Nel caso di specie COGNOME NOME con l’atto di appello aveva prodotto il dispositivo della sentenza penale della Corte d’Appello di Bologna, che aveva confermato la condanna di primo grado di COGNOME NOME per il reato di esercizio arbitrario delle proprie ragioni putative mediante violenza, ed il giorno prima dell’udienza ex art. 350 c.p.c. del 26.3.2019, ha depositato telematicamente la suddetta sentenza penale della Corte d’Appello di Bologna n.5432/2018 del 21.12.2018, contenente in motivazione anche un riferimento al rapporto di incarico professionale tra COGNOME NOME e COGNOME NOME, ma l’impugnata ordinanza ex art. 348 bis c.p.p.
ha dichiarato l’inammissibilità dell’appello senza spendere una parola sull’ammissibilità, o meno, di tali produzioni documentali, e sulla loro rilevanza, ignorando totalmente la suindicata sentenza, alla quale l’appellante aveva attribuito importanza decisiva, producendo poi, nel corso di questo giudizio, con la memoria ex art. 380 bis.1 c.p.c. del 5.12.2024, anche la sopravvenuta ordinanza della Corte di Cassazione penale n. 30295/2019 del 13.6.2019, che ha dichiarato inammissibile il ricorso ordinario del COGNOME contro la menzionata sentenza penale di condanna della Corte d’Appello di Bologna, e la sopravvenuta sentenza della Corte di Cassazione penale n. 20479/2020 del 4.3.2020, che ha dichiarato inammissibile il ricorso straordinario ex art. 625 bis c.p.p. del COGNOME contro l’ordinanza di questa Corte del 13.6.2019. L’ordinanza della Corte d’Appello di Bologna ex art. 348 bis c.p.c. del 5.4.2019 va quindi cassata, con rinvio alla Corte d’Appello di Bologna in diversa composizione, che dovrà decidere sull’appello già proposto da COGNOME NOME contro la sentenza del Tribunale di Modena n. 1847/2018 dell’8/9.11.2018, valutando preliminarmente l’ammissibilità e la rilevanza dei documenti relativi a fatti sopravvenuti al giudizio di primo grado prodotti da COGNOME NOME e che provvederà anche per le spese del giudizio di legittimità e del primo giudizio di appello.

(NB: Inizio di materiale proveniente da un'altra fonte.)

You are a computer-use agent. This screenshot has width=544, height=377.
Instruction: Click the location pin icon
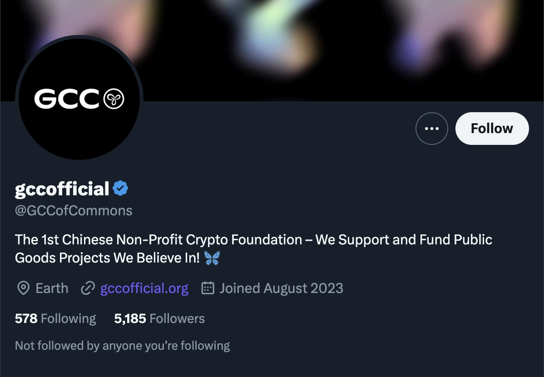23,288
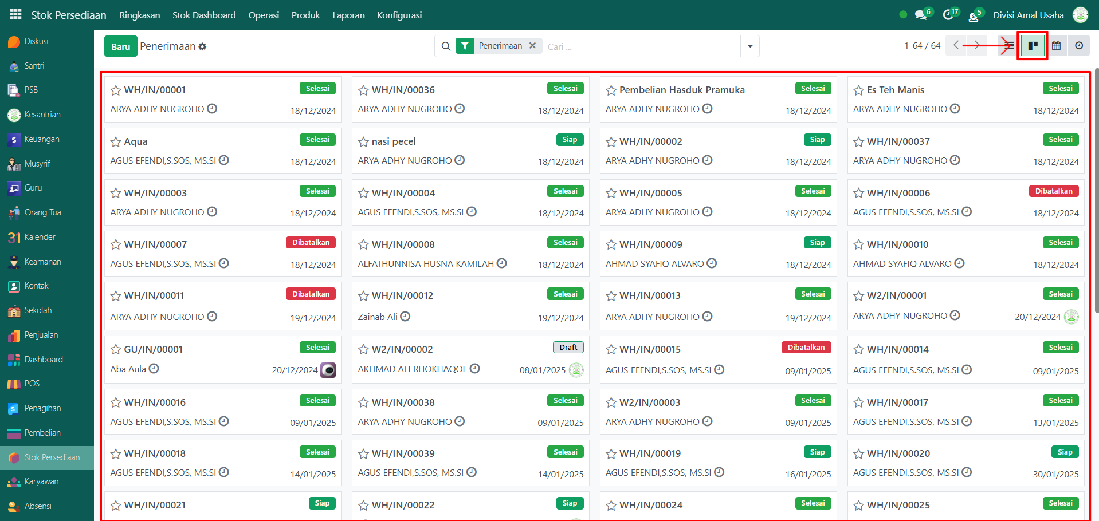Click the search magnifier icon
Image resolution: width=1099 pixels, height=521 pixels.
446,46
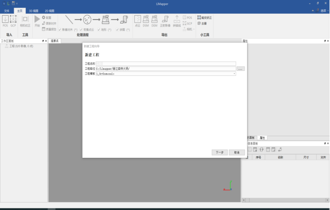
Task: Click the project name (工程名称) input field
Action: click(x=166, y=63)
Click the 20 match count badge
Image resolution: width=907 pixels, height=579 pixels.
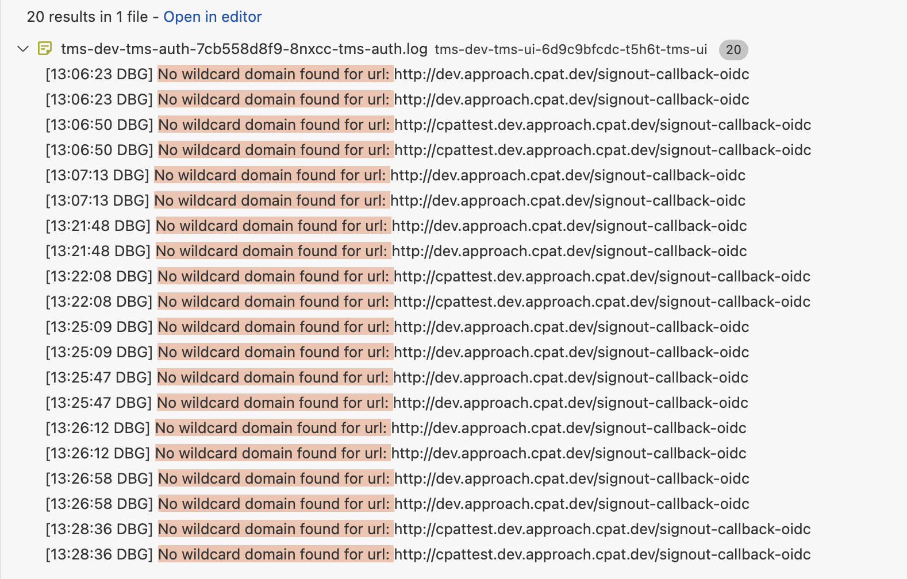click(x=733, y=49)
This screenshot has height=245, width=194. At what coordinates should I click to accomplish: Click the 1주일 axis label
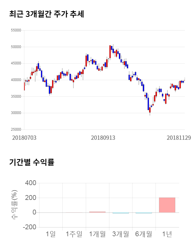[74, 234]
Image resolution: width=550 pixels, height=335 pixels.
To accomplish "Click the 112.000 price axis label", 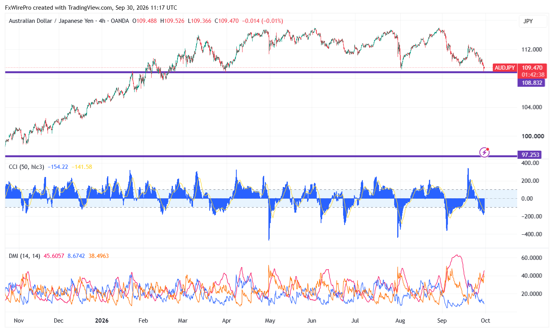I will [x=531, y=49].
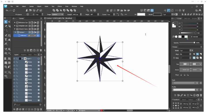Toggle visibility of Layer 1

(14, 59)
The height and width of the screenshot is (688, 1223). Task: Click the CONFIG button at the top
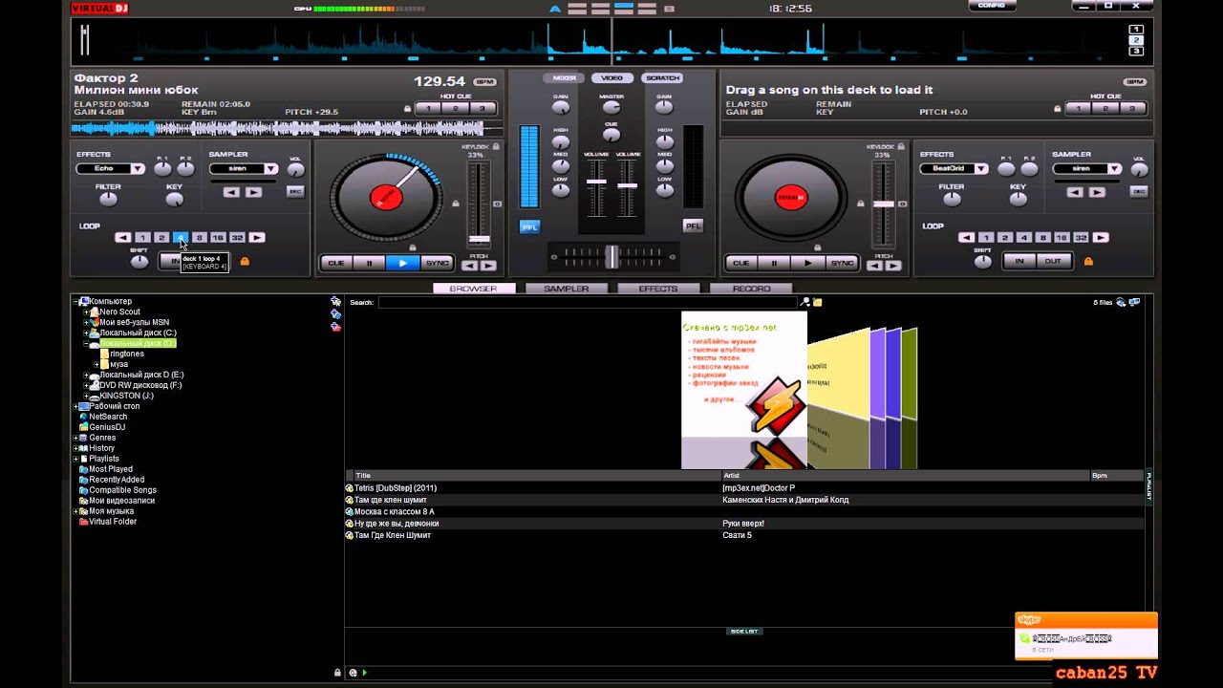[991, 6]
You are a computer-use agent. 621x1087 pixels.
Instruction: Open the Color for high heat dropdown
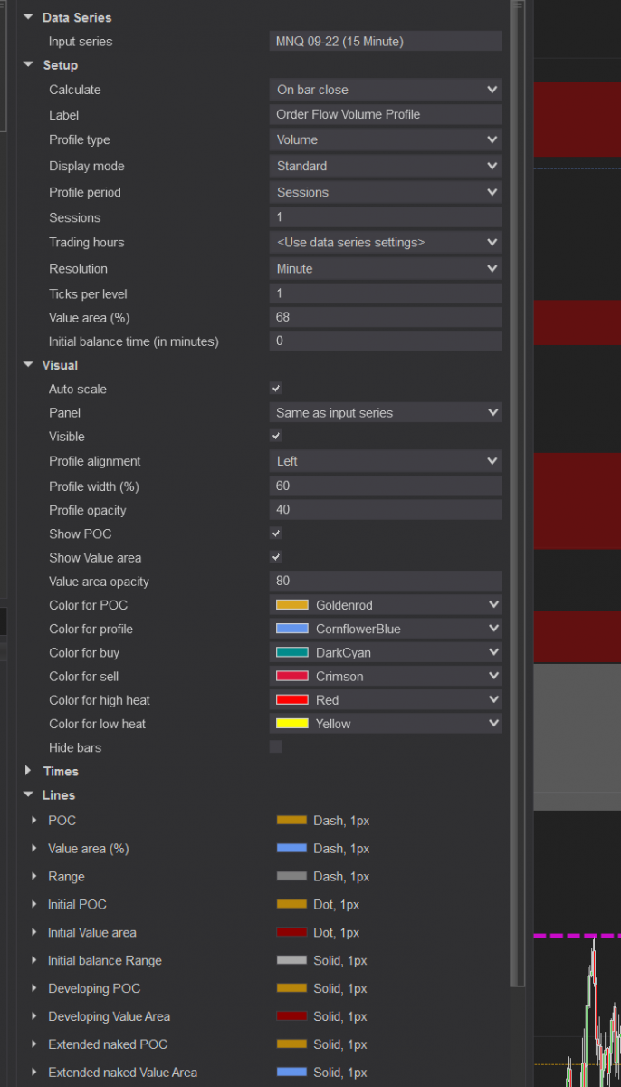pos(386,699)
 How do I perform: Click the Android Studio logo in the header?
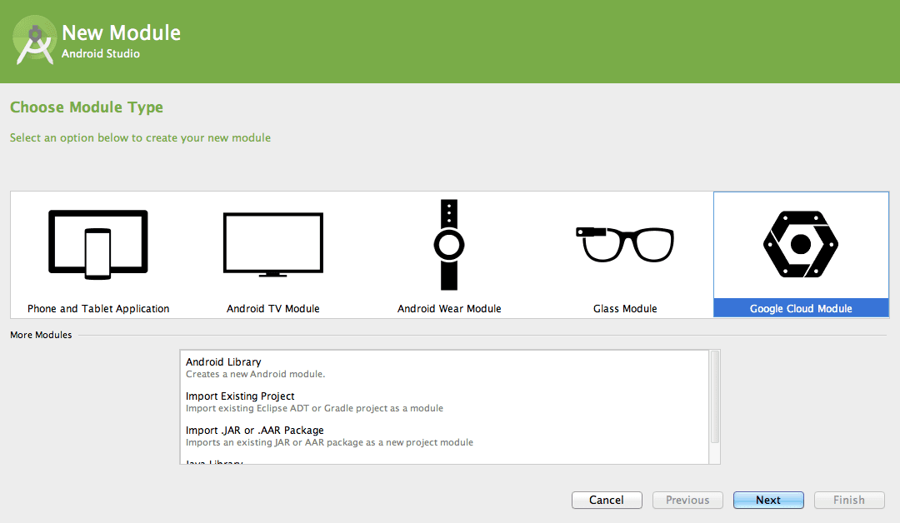(x=34, y=40)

L’accoglimento del quinto motivo di ricorso fa ritenere assorbiti i primi quattro motivi, riguardanti la sentenza di primo grado.
P.Q.M.
La Corte di Cassazione accoglie il quinto motivo del ricorso di COGNOME NOME, assorbiti i primi quattro motivi, cassa l’impugnata ordinanza ex art. 348 bis c.p.c. emessa dalla Corte d’Appello di Bologna il 5.4.2019 in relazione al motivo accolto, e rinvia alla
Corte d’Appello di Bologna in diversa composizione, che provvederà anche per le spese del giudizio di legittimità.